Getting Clean in Japan
Etiquette
When you want to get clean after a long, crowded, sweaty day on the subway, you may retreat to your bathroom and jump into a deep Japanese bathtub and let the stress of the day drift away. Many westerners love a good soak, but like many things that are wonderfully different here in Japan, there is also a ‘Japanese’ way to bathe as well. This applies to at home, as well as for the etiquette in the big public baths, sentō, or in the onsens, which are like big public baths but they use natural hot spring water.

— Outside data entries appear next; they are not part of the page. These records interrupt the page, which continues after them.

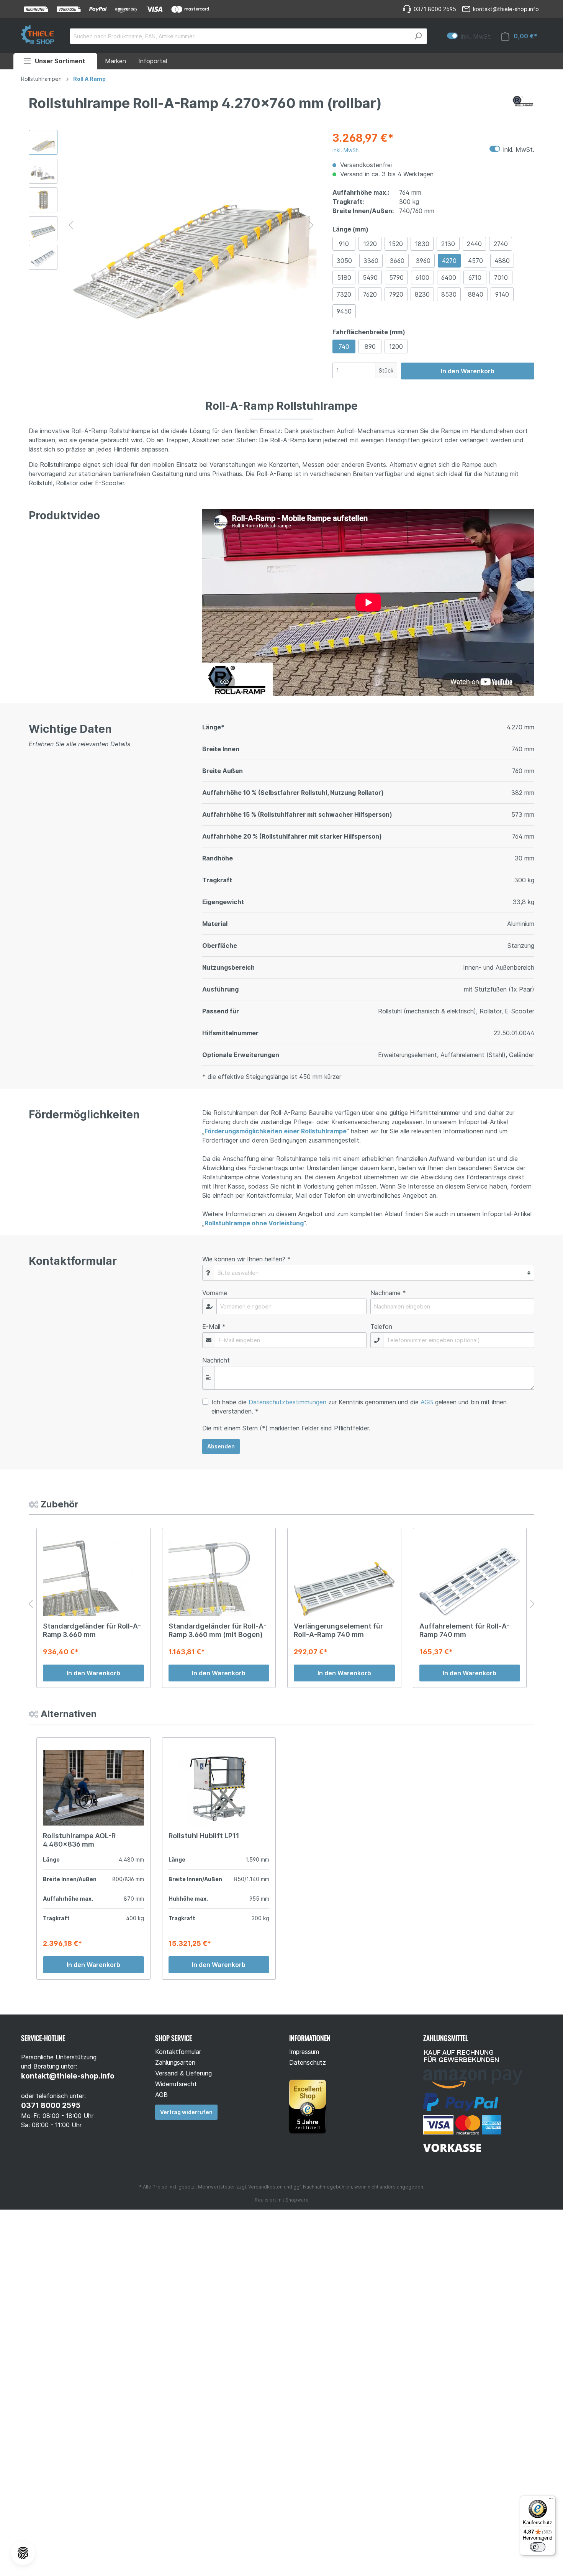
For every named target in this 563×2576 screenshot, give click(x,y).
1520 (396, 244)
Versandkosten (265, 2187)
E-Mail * (214, 1326)
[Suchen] (418, 36)
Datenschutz (307, 2062)
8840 (475, 294)
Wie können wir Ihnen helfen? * (246, 1259)
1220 (370, 244)
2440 (474, 244)
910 (344, 244)
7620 (370, 294)
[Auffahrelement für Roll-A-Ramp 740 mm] (469, 1578)
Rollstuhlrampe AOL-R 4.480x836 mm (79, 1840)
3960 (423, 260)
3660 (397, 260)
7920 (396, 294)
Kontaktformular (178, 2052)
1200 (396, 346)
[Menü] (550, 2500)
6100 (422, 277)
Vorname (214, 1293)
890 (370, 346)
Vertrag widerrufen (186, 2112)
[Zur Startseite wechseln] (37, 34)
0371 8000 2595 (50, 2105)
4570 (475, 260)
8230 (422, 294)
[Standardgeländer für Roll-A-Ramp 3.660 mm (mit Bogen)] (219, 1578)
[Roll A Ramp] (523, 105)
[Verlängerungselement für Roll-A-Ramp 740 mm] (344, 1578)
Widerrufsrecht (176, 2084)
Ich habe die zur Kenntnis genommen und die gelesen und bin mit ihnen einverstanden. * (359, 1406)
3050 (344, 260)
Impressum (304, 2052)
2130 (448, 244)
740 (344, 346)
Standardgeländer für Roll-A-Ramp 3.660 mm (92, 1630)
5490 (370, 277)
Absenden (221, 1446)
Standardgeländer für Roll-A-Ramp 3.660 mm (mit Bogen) (218, 1630)
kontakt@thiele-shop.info (68, 2076)
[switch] (537, 2546)
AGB (427, 1402)
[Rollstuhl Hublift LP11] (219, 1787)
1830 (422, 244)
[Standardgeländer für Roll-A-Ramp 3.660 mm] (93, 1578)
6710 (474, 277)
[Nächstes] (311, 224)
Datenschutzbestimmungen (287, 1402)
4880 (502, 260)
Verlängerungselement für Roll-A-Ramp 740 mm (338, 1630)
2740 (501, 244)
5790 (396, 277)
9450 (344, 311)
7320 (344, 294)
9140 (502, 294)
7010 (501, 277)
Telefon (381, 1326)
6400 (448, 277)
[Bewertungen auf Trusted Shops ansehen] (310, 2106)
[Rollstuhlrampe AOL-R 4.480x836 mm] (93, 1787)
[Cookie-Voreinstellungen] (22, 2553)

Since taking photos in sentōs and onsens is forbidden, I will use in-home photos for illustration. First you will have three things: a little stool to sit on, a bucket, and a big cup with a long handle. You can collect extra water and lather up with the bucket water, and use cup to rinse off. All sentōs and onsens will have their walls lined with little partitioned stalls with all of these amenities for you to fist clean with.
*Pro Tip* It’s always polite to tuck the little stool, and bucket, and cup back in under the faucet as to be ready for the next person.
You always clean up before entering the water as to ‘keep the water clean.’ In the older days the bath water would be shared, one bath of water per family per night. The eldest always was first to enter the water as well; imagine where in line you would have been growing up. In the public bathing areas, the water continually overflows out as to keep that water clean and ready for the next one.